Contrôle optimal

Mes premières recherches on porté sur le contrôle optimal, notamment sur les techniques de moyennisation en contrôle optimal. Dans cette formulation, le système est paramétré par deux variables temporelles, l'une rapide, et l'autre lente. Le point de vue est purement asymptotique, en ce sens qu'il ne donne de résultat que lorsque le rapport entre les deux variables de temps tend vers l'infini. Cette situation était très frustrante, et je fus très intéressé par les analyses multirésolutions parce qu'elle fournissait une décomposition entre moyennes locales et oscillations autour de ces moyennes. C'est ainsi que je me suis intéressé aux ondelettes.

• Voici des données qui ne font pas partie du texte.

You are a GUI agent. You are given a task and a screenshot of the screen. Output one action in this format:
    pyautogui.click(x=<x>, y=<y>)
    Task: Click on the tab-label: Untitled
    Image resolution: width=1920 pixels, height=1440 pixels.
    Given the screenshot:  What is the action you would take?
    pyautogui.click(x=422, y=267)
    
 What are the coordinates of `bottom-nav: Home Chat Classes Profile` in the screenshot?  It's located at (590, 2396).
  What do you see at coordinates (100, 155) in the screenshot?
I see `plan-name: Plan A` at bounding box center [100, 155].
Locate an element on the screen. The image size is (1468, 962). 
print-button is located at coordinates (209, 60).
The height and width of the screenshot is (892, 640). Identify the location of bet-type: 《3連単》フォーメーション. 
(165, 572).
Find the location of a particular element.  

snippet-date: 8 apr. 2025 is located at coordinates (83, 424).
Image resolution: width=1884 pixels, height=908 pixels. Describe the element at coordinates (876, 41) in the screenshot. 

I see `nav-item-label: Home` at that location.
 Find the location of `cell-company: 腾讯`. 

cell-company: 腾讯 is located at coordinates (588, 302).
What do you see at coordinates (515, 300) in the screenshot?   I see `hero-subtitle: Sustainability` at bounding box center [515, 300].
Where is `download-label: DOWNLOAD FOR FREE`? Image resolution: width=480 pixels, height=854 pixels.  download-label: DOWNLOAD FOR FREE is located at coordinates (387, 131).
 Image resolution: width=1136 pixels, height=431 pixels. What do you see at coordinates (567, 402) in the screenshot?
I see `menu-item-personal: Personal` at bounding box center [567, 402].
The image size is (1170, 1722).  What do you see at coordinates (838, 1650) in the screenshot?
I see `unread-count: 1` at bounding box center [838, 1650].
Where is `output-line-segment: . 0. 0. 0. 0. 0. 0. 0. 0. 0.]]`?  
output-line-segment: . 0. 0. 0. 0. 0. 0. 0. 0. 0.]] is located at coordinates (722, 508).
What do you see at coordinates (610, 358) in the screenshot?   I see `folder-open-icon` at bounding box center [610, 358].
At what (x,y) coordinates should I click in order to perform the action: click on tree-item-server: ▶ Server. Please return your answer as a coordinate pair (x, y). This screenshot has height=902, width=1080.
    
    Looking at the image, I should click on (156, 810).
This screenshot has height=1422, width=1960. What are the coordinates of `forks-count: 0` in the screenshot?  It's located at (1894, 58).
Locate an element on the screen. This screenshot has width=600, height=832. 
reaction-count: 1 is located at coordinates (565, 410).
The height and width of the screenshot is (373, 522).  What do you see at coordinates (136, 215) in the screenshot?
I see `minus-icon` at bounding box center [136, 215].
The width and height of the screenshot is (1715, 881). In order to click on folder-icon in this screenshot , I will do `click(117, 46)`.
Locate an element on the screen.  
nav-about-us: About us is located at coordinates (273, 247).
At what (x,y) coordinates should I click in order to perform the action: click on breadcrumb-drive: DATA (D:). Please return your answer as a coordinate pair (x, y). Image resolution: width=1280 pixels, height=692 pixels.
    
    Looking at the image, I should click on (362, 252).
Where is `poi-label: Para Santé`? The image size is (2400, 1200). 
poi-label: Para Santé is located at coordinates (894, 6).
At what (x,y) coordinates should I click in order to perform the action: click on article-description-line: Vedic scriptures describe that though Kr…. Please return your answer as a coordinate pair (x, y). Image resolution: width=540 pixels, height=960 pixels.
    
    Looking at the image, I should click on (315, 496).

Plus récemment, j'ai étudié avec
Nicolas Petit le contrôle optimal de systèmes plats ou linéarisables par feedback (même partiellement). En l'absence de contrainte, les équations de stationnarité, primales et duales, ont une structure chaînée, qui permet de se ramener à un système d'équations d'ordre élevé et concernant un nombre réduit de variables. Cette formulation conduit à des algorithmes de résolution plus rapides et plus précis que les méthodes obtenues à partir d'une forme d'état. Ce résultat se base sur une étude théorique (Ascher et al.) et sont confirmés numériquement. L'article de journal se trouve ici.
La même méthode s'applique au calcul de contrôle optimal le long d'arcs singuliers.
On trouvera ici un
article de conférence qui résume ces résultats.

Avec
Paul Malisani et Nicolas Petit nous avons étudié, de manière constructive, l'utilisation des méthodes de points intérieurs sur des problèmes de commande optimale, avec contraintes sur le contrôle et et sur l'état. Comme dans le cas de dimension finie, le principe consiste à remplacer le problème d'origine sous contraintes par une suite de problèmes pénalisés, le poids affecté aux pénalités tendant vers zéro. Le premier résultat montre que le choix d'une pénalité adaptée sur l'état garantit (pour une commande bornée) que l'état soit à l'intérieur des contraintes pour avoir un coût fini. Le second résultat montre, qu'en ajoutant une pénalité bien choisie sur la commande, état et commande optimaux doivent être intérieurs. Profitant de ce résultat, on généralise les fonctions de saturations de Knut Graichen et al. pour se ramener à un problème pénalisé totalement sans contrainte. On trouvera des publications ici, ainsi qu'une version détaillée dans la thèse de Paul Malisani, avec une application à la gestion optimale du chauffage de bâtiments.